El espectro en la mano. Ocultos —en silencio—, El Rey y Polonio. Hay palabras, entonces, que atemorizan. O más, causan extrañeza, lástima o hilaridad. El teatro, pasión de la sombra y del símil, se hace palabra para siempre. Y se repite en los lugares donde la escena es los hombres y sus circunstancias. Esa doble inflexión, contradictoria, es estar en palabras o en el vacío de su propio sonido. Es la muerte y la vida. Es la contemplación de al cual emerge la poesía, el sabor de una entonación que eleva y hace del gesto asunto de observación.

 

4

La práctica del gesto, aludida por la palabra, crea una atmósfera declamatoria, pero no entendida desde la visión de la voz, sino de los desplazamientos. Es decir, de las imágenes: teatro del Siglo de Oro, símil de Dios. La poesía española hecha acción en las tablas, elaboración de un largo texto que tiene en el tiempo una acumulación de acciones: la reiteración periódica de la metamorfosis cuya trama es una estructura ausente: la voz, la estética atomizada por la luz, el sonido, la mirada, el incesto de una escritura que regresa a la memoria y recae en los espectadores.

 

5

El ritual, la representación en sí mismo dentro del texto que se vacía, que culmina en la escena, rompiendo todos los ecos.

La poesía es un sintagma oculto del teatro.
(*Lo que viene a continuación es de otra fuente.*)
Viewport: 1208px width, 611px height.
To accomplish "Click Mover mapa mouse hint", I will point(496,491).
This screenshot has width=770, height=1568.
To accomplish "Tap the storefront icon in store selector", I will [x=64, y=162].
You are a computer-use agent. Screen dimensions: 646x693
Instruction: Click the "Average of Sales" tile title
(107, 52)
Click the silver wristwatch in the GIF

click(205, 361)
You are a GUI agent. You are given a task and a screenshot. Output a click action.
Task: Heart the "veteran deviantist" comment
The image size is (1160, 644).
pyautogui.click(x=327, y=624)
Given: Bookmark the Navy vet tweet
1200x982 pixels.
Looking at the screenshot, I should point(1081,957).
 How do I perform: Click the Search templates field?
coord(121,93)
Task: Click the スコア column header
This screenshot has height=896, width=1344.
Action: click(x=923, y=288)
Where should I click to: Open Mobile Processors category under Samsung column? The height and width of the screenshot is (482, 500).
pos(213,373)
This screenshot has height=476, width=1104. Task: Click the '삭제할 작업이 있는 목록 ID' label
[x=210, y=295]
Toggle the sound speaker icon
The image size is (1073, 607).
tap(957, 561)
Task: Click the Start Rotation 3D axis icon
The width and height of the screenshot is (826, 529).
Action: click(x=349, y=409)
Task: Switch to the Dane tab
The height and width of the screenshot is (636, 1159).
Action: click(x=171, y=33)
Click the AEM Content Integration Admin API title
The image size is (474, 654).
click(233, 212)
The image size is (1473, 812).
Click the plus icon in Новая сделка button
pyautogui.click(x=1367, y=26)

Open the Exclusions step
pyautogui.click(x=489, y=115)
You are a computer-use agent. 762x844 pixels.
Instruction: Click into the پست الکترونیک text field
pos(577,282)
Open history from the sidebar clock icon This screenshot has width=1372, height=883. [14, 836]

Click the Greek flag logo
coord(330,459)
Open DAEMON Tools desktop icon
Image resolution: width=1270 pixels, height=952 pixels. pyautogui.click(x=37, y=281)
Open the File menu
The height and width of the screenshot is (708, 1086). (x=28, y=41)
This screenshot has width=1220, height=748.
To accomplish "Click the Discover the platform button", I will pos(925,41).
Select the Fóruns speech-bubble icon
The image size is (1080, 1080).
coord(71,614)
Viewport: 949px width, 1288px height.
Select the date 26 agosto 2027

Que como dice Meyerhold se trata de una plástica, de una imagen, de un espacio que se imagina desde un espejo en el tiempo sensible, en la condición de los gestos. Del texto declamado, como dice el mismo Meyerhold, hasta la capacidad de “una plástica que no corresponde a las palabras”. Un texto mudo, sugerido desde la sombra, apocado por la única salida del actor: desplazarse.

¿Cómo hacerlo, desplazarse, sin palabras? Sólo sería posible con las imágenes que las palabras tienen en un precepto, en un antes sensible, vivo. Un antecedente que coloca al sujeto/actor frente a la realidad imaginada.

El diálogo de los adentros, esas palabras que casi no se perciben, que van hilvanando el canto. El texto regresa al antiguo ritual: nos fundamos —entonces— en la soledad poética de Quevedo, Góngora, Lope de Vega, para llegar a las inflamadas pasiones de Machado, García Lorca y restablecer el desorden de una inteligencia que no niega ni afirma, sólo señala el vocablo que, finalmente, se encuentra con el espectador.

Una sombra se desplaza por el escenario. Las cuencas de la calavera indagan en quien, con los ojos muy abiertos, intenta entrar en la ficción del silencio.